Chromosomal Mathematics (and Grotesque Pirouettes)

Halen wet his bed this morning at 1:30. I have learned to change his pajamas and sheets without fully waking up, moving by instinct, the way you feel your way through a dark, familiar room. I peeled the Thomas the Tank Engine sheet away from the mattress, and Halen sat in his fresh nightclothes, his back against the wall, knees hugged. He said blearily to the nightlight, “I have baseball practice today.” The nightlight just palpitated. “Yep,” he assured himself. “I have baseball practice today.” The truth is, anticipation doesn’t sleep. And Halen was really anticipating his first big-kid baseball practice.

Many, many more feats than flops.
He’s wearing his stiff new Wal-Mart mitt proudly in the late-afternoon sun. We’re in pairs spread across the infield, tossing real baseballs back and forth. Nobody is catching anything, the boys because they can’t catch, the parents because the boys can’t throw either. Halen steps with the wrong foot—his back foot—when he throws. You can imagine how it looks. It’s a weird, grotesque pirouette with a baseball popping out of the top. I laugh, but I’m secretly a bit shamed. I glance furtively around through my sunglasses to see if the other parents noticed that I haven’t taught my son to throw a baseball.

Coach Chris tells Halen to play second base. Halen asks enthusiastically where second base is. The other parents in the bleachers laugh, but I know what they’re thinking: “There is no excuse for a first-grader not knowing where second base is.” Really, they’re thinking, “Cookie dough ice cream cookie dough ice cream cookie dough ice cream cookie dough ice cream,” but the truth is you irrationally feel like you failed somebody somewhere when you hear your boy tell the whole baseball diamond he’s never heard of second base.

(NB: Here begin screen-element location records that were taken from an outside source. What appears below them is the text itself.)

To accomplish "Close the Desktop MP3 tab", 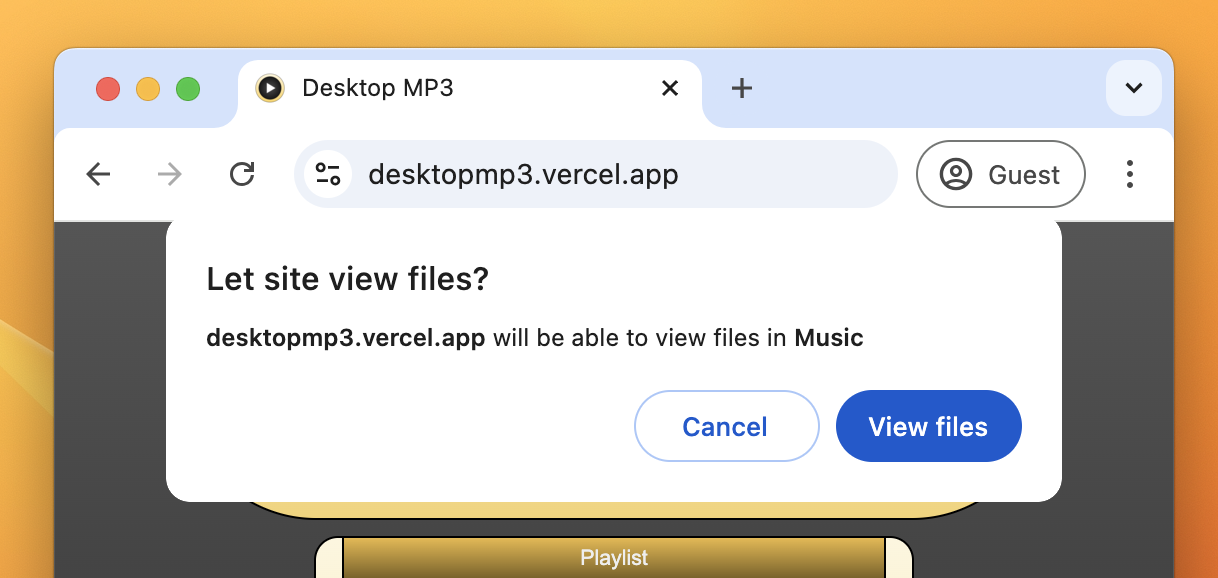I will [x=669, y=88].
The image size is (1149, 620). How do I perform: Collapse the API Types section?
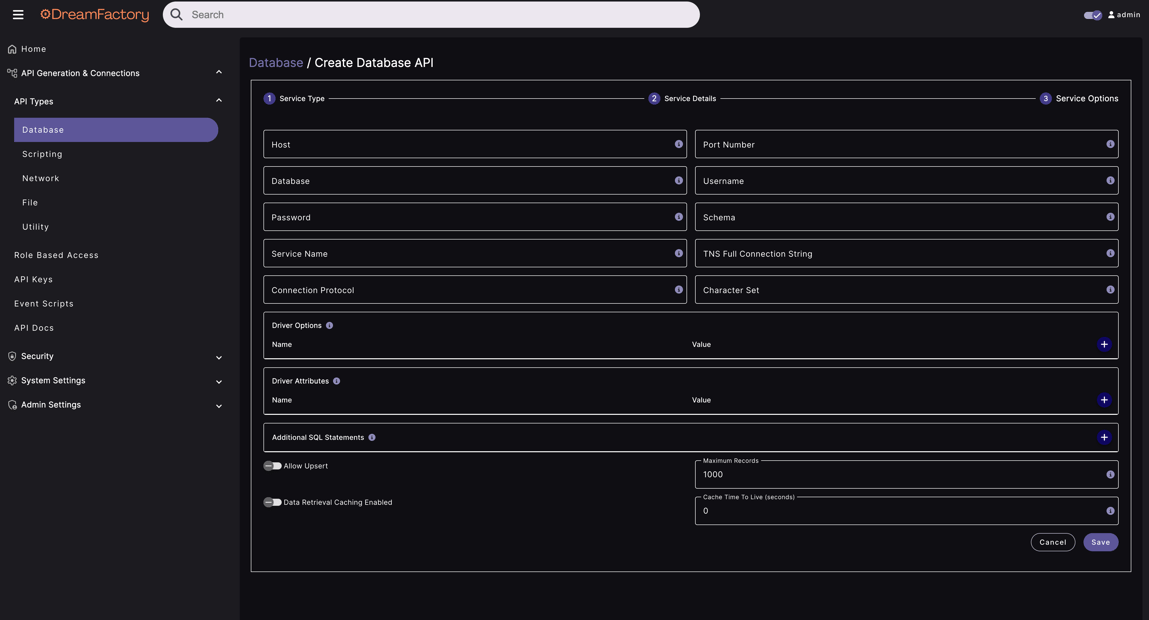tap(218, 101)
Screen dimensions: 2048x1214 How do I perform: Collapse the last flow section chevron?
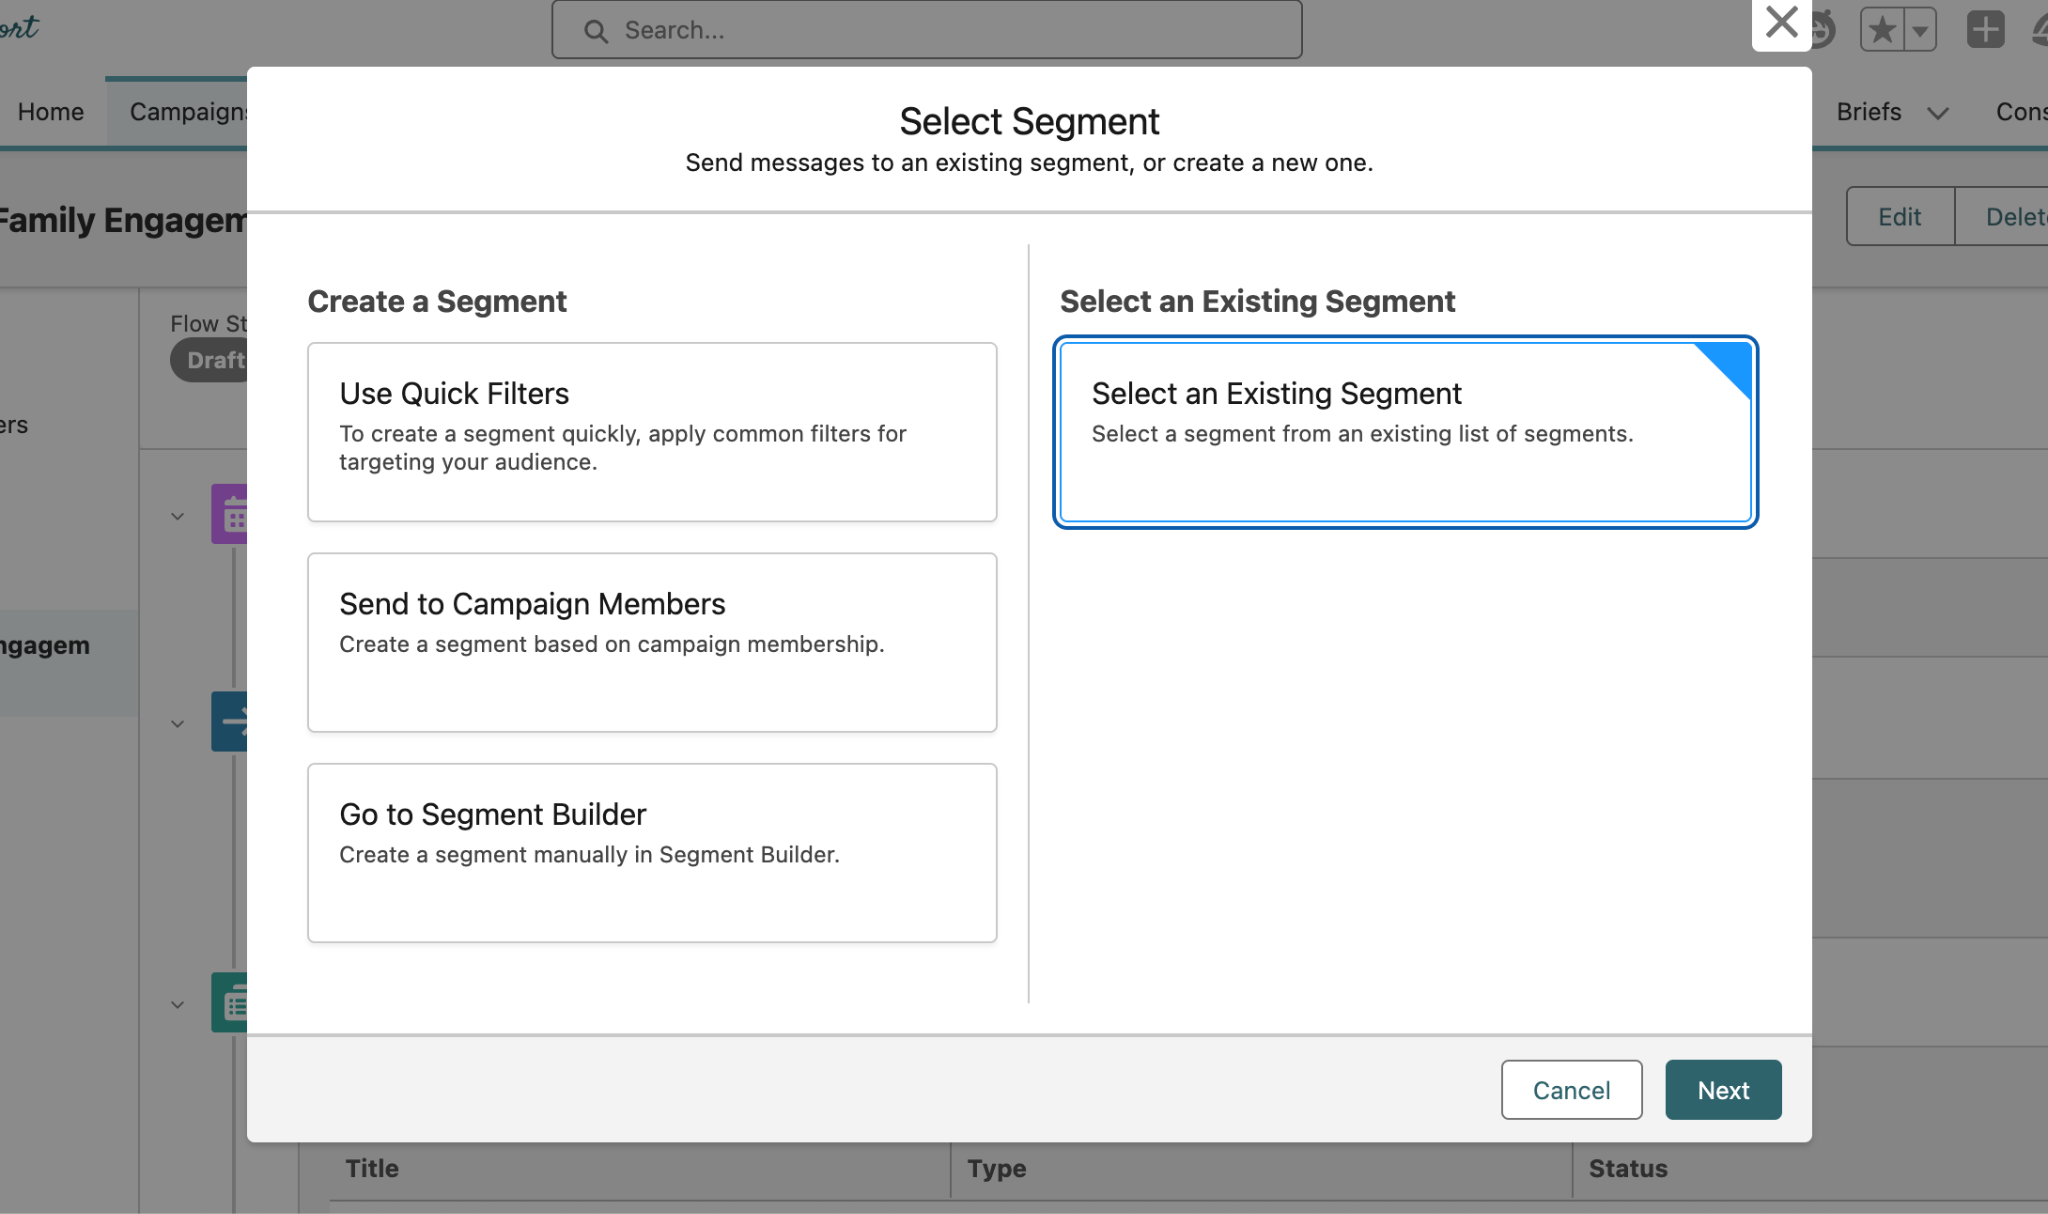177,1005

Halen redeems himself seven minutes later when he crushes a dribbling ground ball toward first base that not a soul on the team can handle, so he ends up with an inside-the-infield home run, even though he went from first base to third via the pitcher’s mound. As he crosses home plate and I holler, “Good job, buddy!” I irrationally feel proud of myself. I can’t identify precisely why. My son just hit the world’s lamest home run. I didn’t do anything, and even I had, Halen’s baseball practice isn’t about me, right? A doting mother beside me nervously nibbles her colorful Latin fingernails and cringes every time the baseball enters a five-foot radius around her son. Out on the diamond, her boy timidly shrinks from the ball as well, and it occurs to me that our kids are just echoes of us.

This is an obvious exercise in chromosomal mathematics. But maybe moms and dads sometimes believe that their little boy’s feats and his flops reflect on their aptitude as parents. And, though I lack the disposition and the inclination to berate my kids’ miscues from the bleachers, in a flash of understanding, I think get why some parents do. I obviously can’t condone it—it’s ghastly behavior. But I think I at least understand, as I unconsciously, instinctively define the clumsiness or the competence of my fathering by Halen’s baseball cluelessness or his power hitting aptitude.

I look up. Halen has left his post at second base to head off the base-runner chugging toward first. The ball is somewhere in right field, so Halen just tackles the boy before he reaches the bag. Coach Chris laughs. The base-runner picks himself up and sprints toward second. “No fair!” Halen calls. He doesn’t know very much about baseball, but it’s okay because baseball is complicated. Besides, it’s turning out I don’t know very much about life, but it’s okay because life is complicated.